Here, we present a strategy used to characterize over 200 released N- and O-linked glycans, including closely related isomers, using a combination of online PGC-LC coupled to negative ion ESI-IT MS/MS detection; these structures have been orthogonally confirmed by exoglycosidase digestions. Specifically, we demonstrate how diagnostic and signature fragment ions produced by negative ion MS/MS fragmentation, supported by the elution selectivity of PGC retention of isomeric glycans, can be used to characterize the glycosylation of a complex biological sample. Furthermore we present a comprehensive list of these structural feature ions.

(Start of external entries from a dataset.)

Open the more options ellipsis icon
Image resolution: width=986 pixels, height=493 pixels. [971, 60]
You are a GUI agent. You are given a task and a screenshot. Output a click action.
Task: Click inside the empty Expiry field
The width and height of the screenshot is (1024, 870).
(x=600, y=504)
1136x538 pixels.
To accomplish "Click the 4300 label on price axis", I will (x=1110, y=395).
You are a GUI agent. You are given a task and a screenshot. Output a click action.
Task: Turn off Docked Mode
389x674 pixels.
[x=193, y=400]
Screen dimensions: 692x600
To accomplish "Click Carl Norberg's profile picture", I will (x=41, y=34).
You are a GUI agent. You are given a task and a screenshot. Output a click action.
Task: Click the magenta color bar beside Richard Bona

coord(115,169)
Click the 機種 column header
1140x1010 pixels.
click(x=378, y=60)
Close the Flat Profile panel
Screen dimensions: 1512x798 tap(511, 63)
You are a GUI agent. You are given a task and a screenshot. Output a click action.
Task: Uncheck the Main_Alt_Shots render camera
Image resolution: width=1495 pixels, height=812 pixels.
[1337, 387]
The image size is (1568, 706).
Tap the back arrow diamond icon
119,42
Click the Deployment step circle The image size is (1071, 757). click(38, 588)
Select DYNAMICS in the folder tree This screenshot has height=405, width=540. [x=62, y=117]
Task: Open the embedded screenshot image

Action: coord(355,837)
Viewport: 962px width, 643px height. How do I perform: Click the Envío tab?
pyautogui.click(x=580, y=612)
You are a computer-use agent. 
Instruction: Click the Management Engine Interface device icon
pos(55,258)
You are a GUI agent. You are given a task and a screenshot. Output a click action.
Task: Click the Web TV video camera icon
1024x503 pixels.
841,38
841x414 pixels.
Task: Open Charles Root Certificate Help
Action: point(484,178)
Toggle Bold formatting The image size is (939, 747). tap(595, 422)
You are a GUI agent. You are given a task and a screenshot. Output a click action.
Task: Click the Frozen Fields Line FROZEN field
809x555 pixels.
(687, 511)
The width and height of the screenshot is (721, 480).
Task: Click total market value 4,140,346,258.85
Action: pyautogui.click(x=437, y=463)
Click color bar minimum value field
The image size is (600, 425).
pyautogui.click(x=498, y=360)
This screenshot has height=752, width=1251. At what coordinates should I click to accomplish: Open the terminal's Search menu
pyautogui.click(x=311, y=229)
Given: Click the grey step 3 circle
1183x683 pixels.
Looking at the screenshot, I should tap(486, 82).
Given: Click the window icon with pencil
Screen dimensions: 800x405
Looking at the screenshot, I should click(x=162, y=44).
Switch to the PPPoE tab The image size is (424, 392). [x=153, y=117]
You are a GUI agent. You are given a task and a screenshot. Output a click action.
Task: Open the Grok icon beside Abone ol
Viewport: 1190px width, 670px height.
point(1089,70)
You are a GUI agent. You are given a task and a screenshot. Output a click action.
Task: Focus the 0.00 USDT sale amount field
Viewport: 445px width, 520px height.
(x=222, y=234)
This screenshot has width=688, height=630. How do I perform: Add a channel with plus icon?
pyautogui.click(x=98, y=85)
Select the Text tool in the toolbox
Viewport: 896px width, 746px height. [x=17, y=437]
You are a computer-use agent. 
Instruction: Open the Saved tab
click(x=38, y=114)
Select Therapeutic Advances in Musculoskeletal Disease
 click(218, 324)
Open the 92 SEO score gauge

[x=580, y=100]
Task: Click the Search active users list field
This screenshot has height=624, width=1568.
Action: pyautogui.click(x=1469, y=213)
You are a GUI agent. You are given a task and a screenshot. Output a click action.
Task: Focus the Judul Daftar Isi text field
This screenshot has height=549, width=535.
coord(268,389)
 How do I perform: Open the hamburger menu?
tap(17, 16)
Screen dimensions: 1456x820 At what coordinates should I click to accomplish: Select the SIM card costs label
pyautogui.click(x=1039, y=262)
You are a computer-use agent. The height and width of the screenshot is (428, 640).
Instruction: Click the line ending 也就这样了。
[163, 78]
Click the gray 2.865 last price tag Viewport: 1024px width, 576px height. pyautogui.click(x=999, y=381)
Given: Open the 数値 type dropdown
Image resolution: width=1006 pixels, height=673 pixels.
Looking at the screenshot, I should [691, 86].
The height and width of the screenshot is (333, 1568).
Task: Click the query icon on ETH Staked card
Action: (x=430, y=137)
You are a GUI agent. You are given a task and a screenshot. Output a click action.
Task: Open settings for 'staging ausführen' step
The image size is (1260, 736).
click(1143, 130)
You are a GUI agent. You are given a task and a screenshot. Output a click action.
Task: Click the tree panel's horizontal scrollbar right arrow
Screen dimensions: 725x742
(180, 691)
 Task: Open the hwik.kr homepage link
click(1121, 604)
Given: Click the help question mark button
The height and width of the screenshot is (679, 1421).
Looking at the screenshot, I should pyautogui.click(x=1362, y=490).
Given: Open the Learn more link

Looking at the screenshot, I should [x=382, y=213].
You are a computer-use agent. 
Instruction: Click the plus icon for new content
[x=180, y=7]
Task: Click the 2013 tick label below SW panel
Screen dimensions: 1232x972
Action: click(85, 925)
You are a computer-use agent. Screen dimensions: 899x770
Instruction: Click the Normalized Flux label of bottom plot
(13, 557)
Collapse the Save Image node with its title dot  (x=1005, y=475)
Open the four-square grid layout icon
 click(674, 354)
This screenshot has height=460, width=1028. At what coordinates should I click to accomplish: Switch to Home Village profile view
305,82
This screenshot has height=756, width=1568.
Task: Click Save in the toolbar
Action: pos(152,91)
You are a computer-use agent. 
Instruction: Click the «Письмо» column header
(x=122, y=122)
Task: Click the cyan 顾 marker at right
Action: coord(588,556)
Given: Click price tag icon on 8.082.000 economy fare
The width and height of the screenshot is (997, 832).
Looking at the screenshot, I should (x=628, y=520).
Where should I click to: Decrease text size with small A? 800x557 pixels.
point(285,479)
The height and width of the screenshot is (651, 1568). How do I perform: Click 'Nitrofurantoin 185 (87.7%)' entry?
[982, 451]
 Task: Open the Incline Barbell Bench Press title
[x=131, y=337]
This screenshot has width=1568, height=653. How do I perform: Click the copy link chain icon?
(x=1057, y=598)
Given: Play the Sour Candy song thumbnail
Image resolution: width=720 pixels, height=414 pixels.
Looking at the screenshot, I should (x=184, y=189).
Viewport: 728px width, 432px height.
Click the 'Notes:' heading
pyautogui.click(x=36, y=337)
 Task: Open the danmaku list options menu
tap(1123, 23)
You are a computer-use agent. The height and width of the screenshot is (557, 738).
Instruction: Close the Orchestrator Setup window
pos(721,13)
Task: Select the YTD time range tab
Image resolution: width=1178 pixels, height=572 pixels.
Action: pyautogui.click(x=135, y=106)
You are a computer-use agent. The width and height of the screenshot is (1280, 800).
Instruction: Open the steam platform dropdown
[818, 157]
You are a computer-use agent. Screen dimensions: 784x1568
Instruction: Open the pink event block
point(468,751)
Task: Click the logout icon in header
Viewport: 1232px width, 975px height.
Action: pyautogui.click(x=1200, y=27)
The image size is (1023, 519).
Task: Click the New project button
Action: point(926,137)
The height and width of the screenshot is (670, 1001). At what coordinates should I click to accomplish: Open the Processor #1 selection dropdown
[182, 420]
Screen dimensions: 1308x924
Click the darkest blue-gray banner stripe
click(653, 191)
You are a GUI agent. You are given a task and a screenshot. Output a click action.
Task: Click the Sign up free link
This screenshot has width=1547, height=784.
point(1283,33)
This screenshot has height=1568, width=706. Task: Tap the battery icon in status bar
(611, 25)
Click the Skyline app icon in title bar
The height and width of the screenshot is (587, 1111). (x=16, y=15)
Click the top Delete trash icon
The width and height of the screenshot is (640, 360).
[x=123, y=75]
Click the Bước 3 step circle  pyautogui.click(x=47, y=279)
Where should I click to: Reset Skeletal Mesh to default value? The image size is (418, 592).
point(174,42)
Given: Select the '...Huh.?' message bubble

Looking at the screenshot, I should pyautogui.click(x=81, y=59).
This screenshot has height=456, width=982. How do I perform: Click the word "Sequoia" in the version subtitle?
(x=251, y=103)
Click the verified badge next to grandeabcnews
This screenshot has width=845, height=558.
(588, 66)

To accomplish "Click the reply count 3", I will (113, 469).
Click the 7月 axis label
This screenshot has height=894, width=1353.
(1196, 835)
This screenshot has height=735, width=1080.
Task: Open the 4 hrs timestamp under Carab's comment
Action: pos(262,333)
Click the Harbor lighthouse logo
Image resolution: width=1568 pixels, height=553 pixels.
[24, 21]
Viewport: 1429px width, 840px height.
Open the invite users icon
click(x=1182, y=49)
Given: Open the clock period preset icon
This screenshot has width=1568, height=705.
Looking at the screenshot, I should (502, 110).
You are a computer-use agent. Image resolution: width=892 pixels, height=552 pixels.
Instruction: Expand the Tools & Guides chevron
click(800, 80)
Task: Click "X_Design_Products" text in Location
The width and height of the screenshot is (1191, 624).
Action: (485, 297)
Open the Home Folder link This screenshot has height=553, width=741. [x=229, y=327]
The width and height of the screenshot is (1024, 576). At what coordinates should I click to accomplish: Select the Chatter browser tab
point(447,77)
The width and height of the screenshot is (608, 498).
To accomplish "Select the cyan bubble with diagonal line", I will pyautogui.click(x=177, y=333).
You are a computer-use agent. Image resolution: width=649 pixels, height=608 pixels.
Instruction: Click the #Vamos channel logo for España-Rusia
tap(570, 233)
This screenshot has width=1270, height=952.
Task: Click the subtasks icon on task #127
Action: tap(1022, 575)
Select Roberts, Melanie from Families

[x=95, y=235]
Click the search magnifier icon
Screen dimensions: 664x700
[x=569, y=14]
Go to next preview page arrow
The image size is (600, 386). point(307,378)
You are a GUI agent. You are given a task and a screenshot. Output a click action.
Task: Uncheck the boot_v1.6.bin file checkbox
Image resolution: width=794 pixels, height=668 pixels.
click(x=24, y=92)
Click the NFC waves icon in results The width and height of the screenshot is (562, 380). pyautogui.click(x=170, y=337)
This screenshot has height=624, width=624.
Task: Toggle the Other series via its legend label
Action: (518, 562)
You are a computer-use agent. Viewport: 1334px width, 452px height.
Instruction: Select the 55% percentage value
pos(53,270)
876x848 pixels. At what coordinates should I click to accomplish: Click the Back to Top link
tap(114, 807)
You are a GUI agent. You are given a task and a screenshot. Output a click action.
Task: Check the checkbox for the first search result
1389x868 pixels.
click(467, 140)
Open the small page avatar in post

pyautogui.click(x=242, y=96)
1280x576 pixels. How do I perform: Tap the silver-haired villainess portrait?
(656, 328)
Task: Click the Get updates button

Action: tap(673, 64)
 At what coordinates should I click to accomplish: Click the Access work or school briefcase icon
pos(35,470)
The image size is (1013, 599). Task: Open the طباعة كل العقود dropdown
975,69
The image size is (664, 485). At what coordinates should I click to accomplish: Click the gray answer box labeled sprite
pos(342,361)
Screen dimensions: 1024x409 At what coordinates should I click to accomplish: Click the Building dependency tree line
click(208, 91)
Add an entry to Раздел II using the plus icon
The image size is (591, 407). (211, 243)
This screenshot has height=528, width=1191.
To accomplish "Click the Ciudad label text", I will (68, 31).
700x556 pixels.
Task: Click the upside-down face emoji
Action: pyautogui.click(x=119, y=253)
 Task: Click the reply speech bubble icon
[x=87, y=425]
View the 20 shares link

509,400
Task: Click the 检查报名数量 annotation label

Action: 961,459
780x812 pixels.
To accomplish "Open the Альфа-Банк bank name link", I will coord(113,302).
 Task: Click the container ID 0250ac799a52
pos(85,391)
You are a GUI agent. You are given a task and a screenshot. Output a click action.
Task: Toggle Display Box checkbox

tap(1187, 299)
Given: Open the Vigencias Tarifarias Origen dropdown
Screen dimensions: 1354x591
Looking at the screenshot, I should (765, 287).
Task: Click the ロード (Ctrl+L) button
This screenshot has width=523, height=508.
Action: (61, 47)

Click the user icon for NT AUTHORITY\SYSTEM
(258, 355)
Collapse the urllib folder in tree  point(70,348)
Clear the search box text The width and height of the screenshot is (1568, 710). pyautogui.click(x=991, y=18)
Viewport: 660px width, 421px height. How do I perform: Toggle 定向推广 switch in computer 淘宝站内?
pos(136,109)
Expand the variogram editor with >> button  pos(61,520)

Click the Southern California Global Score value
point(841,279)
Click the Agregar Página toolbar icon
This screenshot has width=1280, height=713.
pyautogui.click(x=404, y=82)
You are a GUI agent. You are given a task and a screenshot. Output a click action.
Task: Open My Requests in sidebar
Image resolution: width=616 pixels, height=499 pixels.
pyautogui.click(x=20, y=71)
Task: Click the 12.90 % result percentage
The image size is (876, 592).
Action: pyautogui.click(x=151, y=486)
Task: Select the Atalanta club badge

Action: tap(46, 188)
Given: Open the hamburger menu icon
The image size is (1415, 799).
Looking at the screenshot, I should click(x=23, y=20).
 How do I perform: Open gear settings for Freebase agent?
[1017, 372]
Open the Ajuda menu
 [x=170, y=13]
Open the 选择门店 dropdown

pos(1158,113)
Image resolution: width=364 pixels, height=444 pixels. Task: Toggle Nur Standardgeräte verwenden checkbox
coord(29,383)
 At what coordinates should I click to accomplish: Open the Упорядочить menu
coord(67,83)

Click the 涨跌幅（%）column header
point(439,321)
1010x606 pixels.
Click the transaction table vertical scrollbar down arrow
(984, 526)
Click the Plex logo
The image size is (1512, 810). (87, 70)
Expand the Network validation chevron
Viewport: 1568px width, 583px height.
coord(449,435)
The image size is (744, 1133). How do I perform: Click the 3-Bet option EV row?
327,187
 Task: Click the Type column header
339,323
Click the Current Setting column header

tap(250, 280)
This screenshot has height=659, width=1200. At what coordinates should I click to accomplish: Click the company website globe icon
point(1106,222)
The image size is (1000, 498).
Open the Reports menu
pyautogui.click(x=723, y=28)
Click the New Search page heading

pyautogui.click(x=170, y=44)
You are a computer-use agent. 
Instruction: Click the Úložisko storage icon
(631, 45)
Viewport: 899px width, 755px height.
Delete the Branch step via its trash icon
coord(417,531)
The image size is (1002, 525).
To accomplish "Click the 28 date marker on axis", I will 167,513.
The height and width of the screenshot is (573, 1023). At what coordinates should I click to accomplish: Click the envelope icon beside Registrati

This combination of mass, retention order, MS/MS spectra, and specific fragment ions can be used as determinants of heterogeneous glycan structures. The annotated spectra described in this study have been stored in the UniCarb-DB database [24]. We plan to incorporate the information on the specific structural feature ions into algorithms capable of accurately annotating and scoring the spectral matching of experimental MS/MS spectra with the database. The approach to characterize glycan structures through experimentally determined spectral databases together with specific signature fragment ions will increase the confidence level of glycan structural assignment. It would also effectively reduce the required number of specific exoglycosidase digestions currently used to validate these structures. In this way, we can move one step closer to the automated, high confidence assignment of glycan structures in PGC-LC ESI MS/MS glycomics experiments. The availability of such bioinformatic tools would greatly facilitate the interpretation of the complex MS fragmentation of oligosaccharides that is essential if new discoveries are to be made as to the function of these structurally heterogeneous molecules.